誰しも生きる価値があるという事実を受け入れられない人

「人は誰でも生きる価値がある」と言われたら、あなたはすんなり受け入れられるだろうか。

この手の言葉はメンタルヘルス関連の場でよく見かける。
しかし精神を病んだ人は、「私なんて誰にも必要とされていないし、本当に価値がないんです」と受け入れられない人も多いように思う。


結論から言うと、「誰しも生きる価値がある」のは事実だ。


ただしその解釈には落とし穴がある。


私は高校時代と大学時代、成績が悪く、運動が全くできず、暗くて友達も1人もいない、いい所がまるでない生徒だった。

それで高校2年生の時に初めて精神科にかかった。
学校では何の価値もない生徒だが、精神科医からすればお金を落としてくれるお客さんである。

いじめられている人にももちろん価値がある。いじめている人を楽しませているからだ。
周りの人からしても、その人がいじめられているおかげで自分がターゲットにならずに済んでいると考えれば、やはり価値がある。

「障害者はいなくなった方がいい」という思想で、施設で多くの障害者を殺した人もいるが、障害者の介護をすることで生計を立てている人がいるのも事実だ。


しかし「誰しもが生きているだけで価値があるなら、じゃあ生きていけるのか」と言われたら、それは違う。

いじめられている人が「いじめられることでみんなを楽しませることができるならそれでいい」と思うはずがないだろう。
いじめられている方は搾取されるばかりで何の対価も得ていない。

価値を生み出すことと、生み出した価値の対価を得ることは必ずしも結びつかないのだ。


「誰しも生きる価値がある」という言葉は、字義通りには解釈されていないのではないだろうか。

実際は、価値があること自体にとどまらず、「生きる価値がある→人に愛される→自分が幸せになる」というように、価値を生み出した上で、生み出した価値の対価を得られることを前提に捉えられることが多いように思う。

対価を得るところまで達しなければ本人には何のメリットもないので、当然といえば当然だろうが。

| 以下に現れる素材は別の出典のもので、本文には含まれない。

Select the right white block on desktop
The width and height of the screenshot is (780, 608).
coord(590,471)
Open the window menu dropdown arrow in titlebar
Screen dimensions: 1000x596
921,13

実際、この解釈でも大半の人は困らない。世の中の大半の人は、人を不快にさせない程度のコミュニケーションが自然に取れて、邪険に扱われない程度の容姿に恵まれていて、世の中的にそこまでハードルが高くないとみなされている仕事はこなせる程度の能力が生まれつき備わっているので、特別な努力をしなくても、つまり生きているだけでそれなりに充実した生活を送ることができるからだ。


しかしあくまでも「大半」の人なので、「そうじゃない」人も中には存在する。

生まれ持った能力が低すぎて、友人や恋人ができない、低収入の職にしかつけないなど、手に入る対価が少なすぎる人だ。

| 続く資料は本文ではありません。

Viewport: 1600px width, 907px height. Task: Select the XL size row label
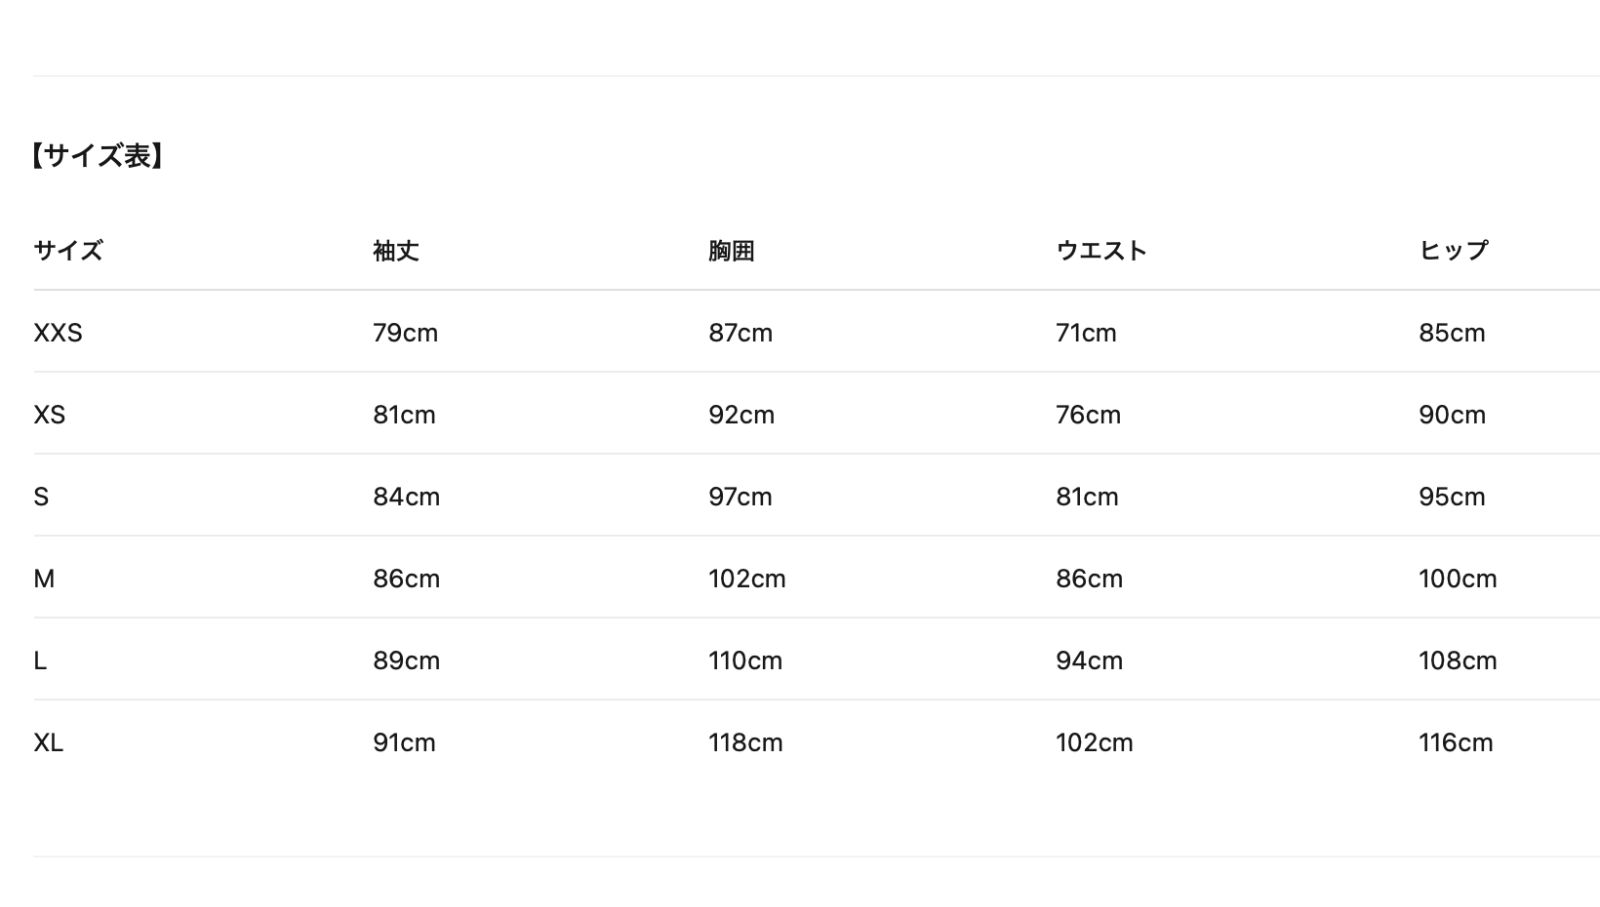(48, 743)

しかもそういう人は、意地悪な人の攻撃のターゲットになり、精神的に搾取される可能性が極めて高い。生きているだけで半端なくエネルギーを消耗する割には、得られる対価が極端に少ない。


そういうわけで、「誰しも生きる価値がある」というのは客観的に見れば事実だが、人によっては全く響かない言葉なのである。


「あなたにも生きる価値がある」と言われても素直に受け入れられない人には、心当たりがある話ではないだろうか。

生きる価値があろうと、生きるに値するだけの対価を見出せなければ、生きる意味はなくなってしまうのだ。